Given text:
***
It is frightfully difficult to know much about the fairies, and almost the only thing known for certain is that there are fairies wherever there are children. ~ J. M. Barrie
Wee folk, good folk,
Trooping all together… ~ William Allingham

Fairies are mythical beings or legendary creatures, a form of spirit, often described as metaphysical, supernatural or preternatural. Fairies resemble various beings of other mythologies, though even folklore that uses the term fairy offers many definitions. Sometimes the term describes any magical creature, including goblins or gnomes: at other times, the term only describes a specific type of more ethereal creature. In modern usage, faries are usually depicted as tiny human-appearing creatures with wings and the ability to perform magic.

Quotes

If you believe … clap your hands. J. M. Barrie
When the first baby laughed for the first time, its laugh broke into a thousand pieces, and they all went skipping about, and that was the beginning of fairies. ~ J. M. Barrie
It is not children only that one feeds with fairy tales. ~ Gotthold Ephraim Lessing
We the globe can compass soon.
***
(Records excerpted from a collection)
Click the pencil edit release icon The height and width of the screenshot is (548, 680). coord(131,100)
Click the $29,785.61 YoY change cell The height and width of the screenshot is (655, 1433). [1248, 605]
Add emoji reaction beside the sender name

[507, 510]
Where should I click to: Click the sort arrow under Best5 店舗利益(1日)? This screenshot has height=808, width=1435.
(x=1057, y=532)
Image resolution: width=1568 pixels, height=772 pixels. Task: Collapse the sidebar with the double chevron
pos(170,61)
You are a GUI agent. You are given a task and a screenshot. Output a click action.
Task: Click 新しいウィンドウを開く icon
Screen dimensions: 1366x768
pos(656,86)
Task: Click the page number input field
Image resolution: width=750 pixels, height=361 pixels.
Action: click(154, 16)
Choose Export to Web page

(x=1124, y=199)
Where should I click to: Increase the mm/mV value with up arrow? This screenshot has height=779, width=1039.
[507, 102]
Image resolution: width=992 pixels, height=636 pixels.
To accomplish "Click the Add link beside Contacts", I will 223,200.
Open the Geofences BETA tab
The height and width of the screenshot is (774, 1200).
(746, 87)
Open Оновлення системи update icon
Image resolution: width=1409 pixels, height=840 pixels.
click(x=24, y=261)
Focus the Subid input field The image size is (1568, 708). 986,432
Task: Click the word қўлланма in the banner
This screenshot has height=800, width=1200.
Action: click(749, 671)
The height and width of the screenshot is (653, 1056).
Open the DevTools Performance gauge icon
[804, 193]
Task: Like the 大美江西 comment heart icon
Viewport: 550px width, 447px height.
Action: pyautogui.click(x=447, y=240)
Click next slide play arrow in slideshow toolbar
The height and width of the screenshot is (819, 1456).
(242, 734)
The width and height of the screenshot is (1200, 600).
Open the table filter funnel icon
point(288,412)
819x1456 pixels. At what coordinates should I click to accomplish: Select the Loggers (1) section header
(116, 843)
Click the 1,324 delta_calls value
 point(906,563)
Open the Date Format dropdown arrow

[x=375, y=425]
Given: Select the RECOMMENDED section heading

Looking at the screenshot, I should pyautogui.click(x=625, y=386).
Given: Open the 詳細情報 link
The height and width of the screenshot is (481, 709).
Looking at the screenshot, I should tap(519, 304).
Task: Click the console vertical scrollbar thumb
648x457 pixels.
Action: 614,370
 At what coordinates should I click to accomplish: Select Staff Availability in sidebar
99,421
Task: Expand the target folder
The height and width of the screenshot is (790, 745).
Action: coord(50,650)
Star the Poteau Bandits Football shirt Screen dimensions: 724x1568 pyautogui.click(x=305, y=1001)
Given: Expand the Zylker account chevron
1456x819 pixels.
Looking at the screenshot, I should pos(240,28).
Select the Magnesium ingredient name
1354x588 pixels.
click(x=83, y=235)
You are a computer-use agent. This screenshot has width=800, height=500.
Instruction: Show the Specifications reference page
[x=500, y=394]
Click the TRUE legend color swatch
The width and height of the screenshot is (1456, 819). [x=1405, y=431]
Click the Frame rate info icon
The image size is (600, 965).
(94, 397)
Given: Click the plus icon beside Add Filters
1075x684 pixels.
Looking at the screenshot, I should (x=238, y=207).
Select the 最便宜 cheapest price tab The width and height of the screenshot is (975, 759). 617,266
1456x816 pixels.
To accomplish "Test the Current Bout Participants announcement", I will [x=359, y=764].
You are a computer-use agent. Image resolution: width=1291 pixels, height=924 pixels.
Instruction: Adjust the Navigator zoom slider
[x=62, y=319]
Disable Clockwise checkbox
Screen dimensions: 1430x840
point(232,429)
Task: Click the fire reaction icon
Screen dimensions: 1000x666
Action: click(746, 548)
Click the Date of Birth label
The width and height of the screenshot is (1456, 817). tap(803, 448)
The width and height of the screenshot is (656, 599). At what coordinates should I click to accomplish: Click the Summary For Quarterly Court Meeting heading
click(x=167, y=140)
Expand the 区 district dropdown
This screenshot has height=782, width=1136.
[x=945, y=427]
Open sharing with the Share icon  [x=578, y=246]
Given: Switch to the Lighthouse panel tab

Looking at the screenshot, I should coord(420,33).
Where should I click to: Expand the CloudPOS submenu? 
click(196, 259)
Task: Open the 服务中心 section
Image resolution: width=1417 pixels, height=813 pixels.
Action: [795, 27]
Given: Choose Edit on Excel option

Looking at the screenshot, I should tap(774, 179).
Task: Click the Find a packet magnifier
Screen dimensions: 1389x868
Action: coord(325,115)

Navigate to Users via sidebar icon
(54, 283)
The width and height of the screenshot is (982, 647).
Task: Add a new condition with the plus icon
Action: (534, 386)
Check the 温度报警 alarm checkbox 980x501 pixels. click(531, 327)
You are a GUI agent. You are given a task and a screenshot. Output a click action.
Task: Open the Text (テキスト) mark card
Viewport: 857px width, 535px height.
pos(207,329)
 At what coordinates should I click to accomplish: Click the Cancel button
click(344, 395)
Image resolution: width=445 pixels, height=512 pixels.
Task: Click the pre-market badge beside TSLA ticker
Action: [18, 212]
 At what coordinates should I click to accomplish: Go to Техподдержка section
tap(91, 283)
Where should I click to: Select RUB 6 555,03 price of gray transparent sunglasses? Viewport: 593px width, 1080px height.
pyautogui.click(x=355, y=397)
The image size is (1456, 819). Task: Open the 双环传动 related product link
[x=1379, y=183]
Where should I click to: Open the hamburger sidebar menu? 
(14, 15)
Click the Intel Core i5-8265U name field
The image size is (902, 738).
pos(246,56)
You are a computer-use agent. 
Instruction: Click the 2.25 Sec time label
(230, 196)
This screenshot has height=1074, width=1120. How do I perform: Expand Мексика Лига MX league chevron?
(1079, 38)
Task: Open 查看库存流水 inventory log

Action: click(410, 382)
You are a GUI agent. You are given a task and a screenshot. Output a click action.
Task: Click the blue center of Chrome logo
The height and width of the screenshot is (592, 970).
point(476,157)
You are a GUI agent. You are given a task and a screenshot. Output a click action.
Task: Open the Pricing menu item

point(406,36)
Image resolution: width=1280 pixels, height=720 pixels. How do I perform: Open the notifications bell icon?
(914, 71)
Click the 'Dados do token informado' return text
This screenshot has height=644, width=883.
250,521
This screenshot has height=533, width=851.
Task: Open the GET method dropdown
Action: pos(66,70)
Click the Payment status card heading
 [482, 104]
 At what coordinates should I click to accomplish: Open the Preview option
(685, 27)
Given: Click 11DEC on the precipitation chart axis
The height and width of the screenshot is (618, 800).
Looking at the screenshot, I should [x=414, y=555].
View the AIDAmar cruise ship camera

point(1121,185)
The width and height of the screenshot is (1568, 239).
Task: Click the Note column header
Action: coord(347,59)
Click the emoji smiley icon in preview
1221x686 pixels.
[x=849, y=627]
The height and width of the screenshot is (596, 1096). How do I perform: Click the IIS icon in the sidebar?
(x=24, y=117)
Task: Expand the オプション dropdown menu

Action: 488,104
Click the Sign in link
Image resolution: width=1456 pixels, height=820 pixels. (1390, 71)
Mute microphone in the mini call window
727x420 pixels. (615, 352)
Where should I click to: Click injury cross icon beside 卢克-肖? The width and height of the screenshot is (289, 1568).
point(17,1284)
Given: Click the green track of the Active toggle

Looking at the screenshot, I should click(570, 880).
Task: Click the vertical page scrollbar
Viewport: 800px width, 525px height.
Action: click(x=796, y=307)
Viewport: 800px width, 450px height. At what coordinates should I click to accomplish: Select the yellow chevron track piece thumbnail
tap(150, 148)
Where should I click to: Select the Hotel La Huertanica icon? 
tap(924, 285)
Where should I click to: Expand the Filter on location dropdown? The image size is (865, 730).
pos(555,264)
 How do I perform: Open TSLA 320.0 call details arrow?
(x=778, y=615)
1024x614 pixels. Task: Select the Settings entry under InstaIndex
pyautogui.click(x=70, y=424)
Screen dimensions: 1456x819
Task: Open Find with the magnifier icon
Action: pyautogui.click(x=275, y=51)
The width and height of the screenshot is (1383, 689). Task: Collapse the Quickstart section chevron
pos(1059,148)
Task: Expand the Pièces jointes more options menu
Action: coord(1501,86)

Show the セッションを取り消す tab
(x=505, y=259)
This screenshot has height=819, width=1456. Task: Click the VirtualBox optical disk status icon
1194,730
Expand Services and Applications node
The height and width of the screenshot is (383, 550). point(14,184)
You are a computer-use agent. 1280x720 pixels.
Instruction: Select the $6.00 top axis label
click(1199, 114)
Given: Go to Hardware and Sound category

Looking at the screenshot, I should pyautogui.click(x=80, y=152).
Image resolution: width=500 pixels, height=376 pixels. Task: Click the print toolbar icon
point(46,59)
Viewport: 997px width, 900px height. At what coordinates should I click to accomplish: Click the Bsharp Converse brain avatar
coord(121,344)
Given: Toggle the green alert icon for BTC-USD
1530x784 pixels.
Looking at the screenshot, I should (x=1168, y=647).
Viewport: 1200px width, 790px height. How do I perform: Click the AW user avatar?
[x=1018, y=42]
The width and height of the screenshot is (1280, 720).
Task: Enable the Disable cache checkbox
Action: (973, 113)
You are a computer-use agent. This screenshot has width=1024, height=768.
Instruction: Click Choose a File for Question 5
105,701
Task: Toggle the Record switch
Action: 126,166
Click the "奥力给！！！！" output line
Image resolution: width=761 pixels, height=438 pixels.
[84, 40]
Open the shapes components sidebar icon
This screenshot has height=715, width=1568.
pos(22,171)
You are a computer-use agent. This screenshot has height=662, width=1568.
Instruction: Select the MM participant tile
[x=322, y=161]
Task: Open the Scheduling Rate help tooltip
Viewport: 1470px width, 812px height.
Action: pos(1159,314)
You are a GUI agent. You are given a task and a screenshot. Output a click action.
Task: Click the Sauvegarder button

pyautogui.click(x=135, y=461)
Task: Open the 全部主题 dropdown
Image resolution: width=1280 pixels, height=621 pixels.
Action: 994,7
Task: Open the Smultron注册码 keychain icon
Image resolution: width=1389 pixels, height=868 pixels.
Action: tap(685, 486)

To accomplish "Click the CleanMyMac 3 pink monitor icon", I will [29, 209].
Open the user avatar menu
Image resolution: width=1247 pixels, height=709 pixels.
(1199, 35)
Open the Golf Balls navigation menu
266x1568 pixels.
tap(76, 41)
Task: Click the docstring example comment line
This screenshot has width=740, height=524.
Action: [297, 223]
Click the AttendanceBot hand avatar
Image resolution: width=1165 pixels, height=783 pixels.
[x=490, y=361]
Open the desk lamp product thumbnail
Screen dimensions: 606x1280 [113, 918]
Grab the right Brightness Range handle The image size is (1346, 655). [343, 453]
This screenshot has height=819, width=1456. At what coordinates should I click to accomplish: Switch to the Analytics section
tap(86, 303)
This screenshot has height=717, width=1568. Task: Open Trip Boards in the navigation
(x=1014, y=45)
***
Task 1:
According to the page on fairies, what three words are often used to describe fairies as a form of spirit?
Task 2:
Print the passage of the page on fairies from "If you believe" up to and including "can compass soon.".
Rely only on the page on fairies when answering.

Full response 1:
Metaphysical, supernatural or preternatural.

Full response 2:
If you believe … clap your hands. J. M. Barrie
When the first baby laughed for the first time, its laugh broke into a thousand pieces, and they all went skipping about, and that was the beginning of fairies. ~ J. M. Barrie
It is not children only that one feeds with fairy tales. ~ Gotthold Ephraim Lessing
We the globe can compass soon.